Хонеккеру и его команде руководителей, отнюдь не блещущих юношеской свежестью, удалось добиться относительных успехов в экономике — в их сфере действия, в условиях их системы и, во всяком случае, по сравнению «с русскими», о которых говорили: «Вот когда они достигнут нашего уровня, тогда мы их послушаем». Поставки из ГДР имели существенное значение. Еще более высокомерно, в неприятном прусском тоне высказывались о «польском хозяйстве». Однако, когда незадолго до Горбачева кремлевское руководство переключилось на изоляцию Федеративной Республики, Хонеккер со своими соратниками проявили упрямство и оставили стрелку компаса в положении: «Мы верны курсу разрядки». Откровенная заинтересованность немцев в выживании на Востоке и Западе была столь весома, что правители в обеих частях Германии, несмотря на все, что их разделяло, акцентировали внимание на согласии. Новая «холодная война», которая не исключена, не должна стать тяжелым бременем для людей по ту и другую сторону разграничительной линии, а тем более, вылиться в военное столкновение. Внутриполитическое закоснение на позициях догматизма не мешало «восточногерманской» стороне определять свои собственные внешнеполитические интересы и при случае проявить свой взгляд на проблемы там, где «русским» это казалось нежелательным.

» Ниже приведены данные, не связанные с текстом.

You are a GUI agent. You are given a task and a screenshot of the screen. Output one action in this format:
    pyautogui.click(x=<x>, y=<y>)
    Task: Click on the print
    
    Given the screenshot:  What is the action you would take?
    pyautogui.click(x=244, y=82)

Впрочем, только ли присущие нынешнему поколению черты мешали руководящей команде ГДР произвести критический анализ собственной истории и собственных представлений? И только ли они привели к абсурду, вроде той оси Восточный Берлин-Бухарест, единственное рациональное зерно которой заключалось в упрямом желании показать Горбачеву и его людям, что «мы тоже кое-что собой представляем»? Нет, есть более глубокие причины, и они затрагивают существование государственности, не имеющей собственного лица. Что еще остается там, где и национальная общность не может обеспечить внутреннее единство? Грань между осуществлением насильственной власти и германским самоутверждением слишком тонка, чтобы и более молодое руководство могло продолжительное время спокойно ее преступать.